Print exactly the lines below between the line holding "Viewport: 670px width, 790px height." and the line holding "Given: Uncheck the SST Payé checkbox", inclusive, and nothing more.
DATA TO EXAMINE section start
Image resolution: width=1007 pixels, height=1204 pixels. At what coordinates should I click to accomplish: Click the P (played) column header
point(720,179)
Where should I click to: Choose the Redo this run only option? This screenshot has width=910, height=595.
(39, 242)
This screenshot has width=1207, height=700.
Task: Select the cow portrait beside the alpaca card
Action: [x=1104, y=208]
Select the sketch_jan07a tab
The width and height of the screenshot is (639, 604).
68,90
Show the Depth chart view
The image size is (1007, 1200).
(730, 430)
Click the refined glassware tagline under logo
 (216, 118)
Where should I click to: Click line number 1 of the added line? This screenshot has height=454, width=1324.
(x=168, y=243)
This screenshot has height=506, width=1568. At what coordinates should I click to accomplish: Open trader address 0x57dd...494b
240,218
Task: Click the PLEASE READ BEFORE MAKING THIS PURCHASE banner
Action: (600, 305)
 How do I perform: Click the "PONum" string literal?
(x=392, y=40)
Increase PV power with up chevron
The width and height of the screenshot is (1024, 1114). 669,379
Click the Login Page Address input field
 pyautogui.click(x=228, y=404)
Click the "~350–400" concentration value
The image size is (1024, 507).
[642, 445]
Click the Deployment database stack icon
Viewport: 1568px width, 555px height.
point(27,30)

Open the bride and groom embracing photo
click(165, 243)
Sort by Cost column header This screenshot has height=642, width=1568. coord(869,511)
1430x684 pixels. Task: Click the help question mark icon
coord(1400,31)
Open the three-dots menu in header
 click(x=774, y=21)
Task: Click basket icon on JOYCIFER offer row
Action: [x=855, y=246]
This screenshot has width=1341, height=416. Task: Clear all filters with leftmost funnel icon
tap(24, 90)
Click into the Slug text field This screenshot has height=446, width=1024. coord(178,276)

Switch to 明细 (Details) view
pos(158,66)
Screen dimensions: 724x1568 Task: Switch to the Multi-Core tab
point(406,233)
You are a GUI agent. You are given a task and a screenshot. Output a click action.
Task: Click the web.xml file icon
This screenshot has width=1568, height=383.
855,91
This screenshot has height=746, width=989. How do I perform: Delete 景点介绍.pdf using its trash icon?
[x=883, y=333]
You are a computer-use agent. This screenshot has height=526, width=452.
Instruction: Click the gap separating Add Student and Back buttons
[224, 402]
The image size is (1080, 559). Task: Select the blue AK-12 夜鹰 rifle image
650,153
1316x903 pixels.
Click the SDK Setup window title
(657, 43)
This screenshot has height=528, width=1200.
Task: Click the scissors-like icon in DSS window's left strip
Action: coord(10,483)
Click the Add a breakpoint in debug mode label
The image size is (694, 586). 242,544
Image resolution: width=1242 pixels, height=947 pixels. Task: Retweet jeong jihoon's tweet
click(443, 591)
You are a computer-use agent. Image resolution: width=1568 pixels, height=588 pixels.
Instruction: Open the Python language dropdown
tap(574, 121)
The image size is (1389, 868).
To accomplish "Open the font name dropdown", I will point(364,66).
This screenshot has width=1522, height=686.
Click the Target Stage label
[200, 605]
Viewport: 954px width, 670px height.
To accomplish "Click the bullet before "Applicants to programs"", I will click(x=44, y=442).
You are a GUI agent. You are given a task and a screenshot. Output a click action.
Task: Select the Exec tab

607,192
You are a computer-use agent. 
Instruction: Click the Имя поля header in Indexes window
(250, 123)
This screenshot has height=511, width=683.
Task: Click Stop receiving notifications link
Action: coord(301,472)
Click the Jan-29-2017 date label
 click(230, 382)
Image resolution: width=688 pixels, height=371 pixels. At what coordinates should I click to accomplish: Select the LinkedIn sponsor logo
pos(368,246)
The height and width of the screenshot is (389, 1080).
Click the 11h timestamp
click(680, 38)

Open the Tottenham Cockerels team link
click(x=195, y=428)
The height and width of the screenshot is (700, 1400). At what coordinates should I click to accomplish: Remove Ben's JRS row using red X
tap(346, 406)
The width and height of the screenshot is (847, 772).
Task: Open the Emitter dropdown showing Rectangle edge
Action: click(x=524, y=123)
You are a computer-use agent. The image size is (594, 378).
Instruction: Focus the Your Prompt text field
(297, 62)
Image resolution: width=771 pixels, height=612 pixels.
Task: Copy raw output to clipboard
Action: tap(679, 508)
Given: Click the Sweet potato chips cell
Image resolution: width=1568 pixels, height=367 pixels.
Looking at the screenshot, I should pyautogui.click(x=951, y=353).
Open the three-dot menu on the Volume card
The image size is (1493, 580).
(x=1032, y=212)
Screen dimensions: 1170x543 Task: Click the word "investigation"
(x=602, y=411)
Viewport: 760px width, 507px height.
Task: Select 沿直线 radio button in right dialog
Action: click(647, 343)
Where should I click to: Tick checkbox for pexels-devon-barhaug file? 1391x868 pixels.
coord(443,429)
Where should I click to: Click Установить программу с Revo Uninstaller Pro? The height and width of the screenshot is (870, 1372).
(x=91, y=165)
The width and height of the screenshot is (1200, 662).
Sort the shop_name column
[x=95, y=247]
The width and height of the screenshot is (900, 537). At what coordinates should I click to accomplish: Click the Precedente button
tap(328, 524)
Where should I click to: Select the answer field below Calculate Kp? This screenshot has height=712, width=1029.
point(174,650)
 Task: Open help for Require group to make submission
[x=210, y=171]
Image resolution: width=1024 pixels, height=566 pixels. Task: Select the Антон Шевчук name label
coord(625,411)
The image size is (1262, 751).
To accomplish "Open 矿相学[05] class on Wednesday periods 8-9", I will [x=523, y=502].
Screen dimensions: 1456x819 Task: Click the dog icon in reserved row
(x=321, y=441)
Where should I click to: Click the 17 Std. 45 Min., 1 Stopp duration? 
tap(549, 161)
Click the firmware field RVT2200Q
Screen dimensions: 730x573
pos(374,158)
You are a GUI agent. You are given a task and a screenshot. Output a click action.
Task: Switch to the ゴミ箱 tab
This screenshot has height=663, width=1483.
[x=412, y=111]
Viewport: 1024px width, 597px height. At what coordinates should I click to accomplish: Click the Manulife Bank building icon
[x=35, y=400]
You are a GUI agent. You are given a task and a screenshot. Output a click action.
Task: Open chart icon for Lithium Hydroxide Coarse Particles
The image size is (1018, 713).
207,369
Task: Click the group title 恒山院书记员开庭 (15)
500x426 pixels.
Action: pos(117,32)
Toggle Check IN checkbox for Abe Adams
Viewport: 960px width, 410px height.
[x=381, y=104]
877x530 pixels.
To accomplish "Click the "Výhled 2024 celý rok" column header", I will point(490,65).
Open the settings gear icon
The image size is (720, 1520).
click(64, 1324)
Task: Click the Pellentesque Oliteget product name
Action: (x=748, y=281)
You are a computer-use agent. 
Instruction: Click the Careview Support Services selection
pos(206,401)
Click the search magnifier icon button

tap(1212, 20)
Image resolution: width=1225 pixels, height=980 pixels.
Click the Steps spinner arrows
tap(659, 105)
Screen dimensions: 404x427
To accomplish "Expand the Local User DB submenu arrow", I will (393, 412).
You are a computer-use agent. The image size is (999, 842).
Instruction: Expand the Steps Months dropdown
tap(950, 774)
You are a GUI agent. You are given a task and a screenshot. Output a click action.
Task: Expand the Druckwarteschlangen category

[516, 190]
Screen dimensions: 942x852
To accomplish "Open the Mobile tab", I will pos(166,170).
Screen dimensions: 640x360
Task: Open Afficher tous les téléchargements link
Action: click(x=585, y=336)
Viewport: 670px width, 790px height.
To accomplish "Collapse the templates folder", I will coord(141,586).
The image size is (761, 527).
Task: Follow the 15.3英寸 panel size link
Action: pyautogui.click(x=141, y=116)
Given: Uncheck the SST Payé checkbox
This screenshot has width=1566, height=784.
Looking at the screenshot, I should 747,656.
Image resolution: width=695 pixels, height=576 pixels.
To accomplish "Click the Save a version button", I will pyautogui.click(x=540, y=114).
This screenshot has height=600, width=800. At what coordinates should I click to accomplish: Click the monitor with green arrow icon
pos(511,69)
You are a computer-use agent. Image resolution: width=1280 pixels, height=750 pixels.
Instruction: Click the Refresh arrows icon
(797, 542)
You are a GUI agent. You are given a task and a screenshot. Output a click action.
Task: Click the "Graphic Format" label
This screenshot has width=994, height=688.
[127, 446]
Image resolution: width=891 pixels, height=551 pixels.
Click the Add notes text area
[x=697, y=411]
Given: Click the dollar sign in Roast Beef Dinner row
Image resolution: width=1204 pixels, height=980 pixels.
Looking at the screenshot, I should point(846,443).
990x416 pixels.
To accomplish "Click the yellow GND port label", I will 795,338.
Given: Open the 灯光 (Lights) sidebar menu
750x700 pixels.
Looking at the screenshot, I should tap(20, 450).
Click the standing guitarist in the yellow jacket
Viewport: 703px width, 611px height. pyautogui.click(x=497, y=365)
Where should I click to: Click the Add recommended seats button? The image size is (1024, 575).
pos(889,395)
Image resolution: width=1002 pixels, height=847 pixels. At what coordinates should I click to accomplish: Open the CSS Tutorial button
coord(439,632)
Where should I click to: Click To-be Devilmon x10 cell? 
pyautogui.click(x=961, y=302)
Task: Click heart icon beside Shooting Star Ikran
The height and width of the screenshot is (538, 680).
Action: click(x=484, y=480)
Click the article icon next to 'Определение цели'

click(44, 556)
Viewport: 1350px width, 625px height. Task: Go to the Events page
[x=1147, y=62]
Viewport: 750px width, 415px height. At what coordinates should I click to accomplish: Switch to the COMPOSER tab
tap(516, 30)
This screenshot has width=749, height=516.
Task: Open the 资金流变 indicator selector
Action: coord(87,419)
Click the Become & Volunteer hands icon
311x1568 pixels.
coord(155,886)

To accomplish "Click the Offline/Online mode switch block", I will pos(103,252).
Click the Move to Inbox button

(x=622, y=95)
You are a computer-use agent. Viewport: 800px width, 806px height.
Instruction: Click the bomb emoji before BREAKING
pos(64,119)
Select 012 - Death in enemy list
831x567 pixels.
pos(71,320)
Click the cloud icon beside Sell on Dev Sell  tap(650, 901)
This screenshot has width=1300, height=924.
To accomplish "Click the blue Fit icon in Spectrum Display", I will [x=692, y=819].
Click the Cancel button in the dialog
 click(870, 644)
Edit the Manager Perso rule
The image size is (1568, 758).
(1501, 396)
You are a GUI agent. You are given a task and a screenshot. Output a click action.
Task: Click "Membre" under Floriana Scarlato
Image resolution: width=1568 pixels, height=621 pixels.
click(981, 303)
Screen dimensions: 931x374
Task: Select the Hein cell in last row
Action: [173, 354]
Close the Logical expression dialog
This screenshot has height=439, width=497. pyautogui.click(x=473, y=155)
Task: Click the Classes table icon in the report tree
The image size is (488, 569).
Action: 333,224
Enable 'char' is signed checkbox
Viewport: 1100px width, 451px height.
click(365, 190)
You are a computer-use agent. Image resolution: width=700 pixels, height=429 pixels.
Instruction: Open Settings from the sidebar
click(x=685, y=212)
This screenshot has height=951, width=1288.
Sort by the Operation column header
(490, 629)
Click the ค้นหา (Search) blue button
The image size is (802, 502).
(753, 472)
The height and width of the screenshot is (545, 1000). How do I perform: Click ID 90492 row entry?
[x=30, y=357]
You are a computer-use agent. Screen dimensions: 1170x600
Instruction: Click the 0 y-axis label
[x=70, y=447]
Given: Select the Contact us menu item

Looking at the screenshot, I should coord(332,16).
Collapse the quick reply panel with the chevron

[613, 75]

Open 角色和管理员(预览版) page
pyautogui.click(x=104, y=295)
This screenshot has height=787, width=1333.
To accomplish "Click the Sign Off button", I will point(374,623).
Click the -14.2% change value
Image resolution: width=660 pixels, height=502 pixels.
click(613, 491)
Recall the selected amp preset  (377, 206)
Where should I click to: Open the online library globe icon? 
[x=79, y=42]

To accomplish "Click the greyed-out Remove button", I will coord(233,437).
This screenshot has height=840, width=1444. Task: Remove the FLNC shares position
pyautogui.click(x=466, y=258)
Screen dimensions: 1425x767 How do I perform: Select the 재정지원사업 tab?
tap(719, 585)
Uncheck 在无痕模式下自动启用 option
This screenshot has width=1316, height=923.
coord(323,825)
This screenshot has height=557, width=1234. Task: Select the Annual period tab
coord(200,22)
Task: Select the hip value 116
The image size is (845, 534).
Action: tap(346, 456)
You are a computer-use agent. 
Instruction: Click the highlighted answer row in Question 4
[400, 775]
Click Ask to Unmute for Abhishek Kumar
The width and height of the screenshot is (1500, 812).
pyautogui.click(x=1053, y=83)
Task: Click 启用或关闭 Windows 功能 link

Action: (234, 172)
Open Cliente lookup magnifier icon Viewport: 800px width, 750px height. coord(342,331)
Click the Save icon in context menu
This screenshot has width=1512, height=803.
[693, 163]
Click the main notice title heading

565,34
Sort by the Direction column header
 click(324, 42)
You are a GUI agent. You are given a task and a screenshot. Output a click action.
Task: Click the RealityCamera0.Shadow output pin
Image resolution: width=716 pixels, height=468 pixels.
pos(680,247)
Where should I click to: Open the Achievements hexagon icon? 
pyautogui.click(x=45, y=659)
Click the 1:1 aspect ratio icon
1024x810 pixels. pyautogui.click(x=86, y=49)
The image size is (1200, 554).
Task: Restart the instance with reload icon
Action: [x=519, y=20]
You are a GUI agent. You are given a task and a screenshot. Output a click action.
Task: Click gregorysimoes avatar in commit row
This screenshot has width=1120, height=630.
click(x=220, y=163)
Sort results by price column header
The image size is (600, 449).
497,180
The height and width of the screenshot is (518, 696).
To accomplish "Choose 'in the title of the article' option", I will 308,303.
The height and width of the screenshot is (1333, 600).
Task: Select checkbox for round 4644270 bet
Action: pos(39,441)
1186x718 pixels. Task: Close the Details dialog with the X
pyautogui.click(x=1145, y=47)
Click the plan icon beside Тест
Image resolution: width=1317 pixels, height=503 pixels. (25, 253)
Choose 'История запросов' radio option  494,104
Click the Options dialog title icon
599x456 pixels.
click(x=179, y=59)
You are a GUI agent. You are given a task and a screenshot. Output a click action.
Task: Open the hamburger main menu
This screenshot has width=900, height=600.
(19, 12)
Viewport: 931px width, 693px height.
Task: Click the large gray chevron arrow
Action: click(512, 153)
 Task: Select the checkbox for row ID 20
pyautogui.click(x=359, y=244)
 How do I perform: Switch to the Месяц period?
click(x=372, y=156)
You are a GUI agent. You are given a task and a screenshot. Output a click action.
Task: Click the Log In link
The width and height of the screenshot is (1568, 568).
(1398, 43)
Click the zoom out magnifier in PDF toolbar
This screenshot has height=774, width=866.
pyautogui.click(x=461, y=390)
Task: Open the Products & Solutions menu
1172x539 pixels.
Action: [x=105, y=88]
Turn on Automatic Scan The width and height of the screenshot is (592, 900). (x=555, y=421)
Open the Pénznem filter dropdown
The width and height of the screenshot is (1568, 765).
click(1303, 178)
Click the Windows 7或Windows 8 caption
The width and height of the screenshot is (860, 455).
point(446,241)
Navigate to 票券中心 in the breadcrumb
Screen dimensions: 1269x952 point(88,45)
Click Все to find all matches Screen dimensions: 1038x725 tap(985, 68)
DATA TO EXAMINE section end
WRITTEN ANSWER.
Viewport: 670px width, 790px height.
To accomplish "Collapse the templates folder", I will coord(141,586).
The image size is (761, 527).
Task: Follow the 15.3英寸 panel size link
Action: pyautogui.click(x=141, y=116)
Given: Uncheck the SST Payé checkbox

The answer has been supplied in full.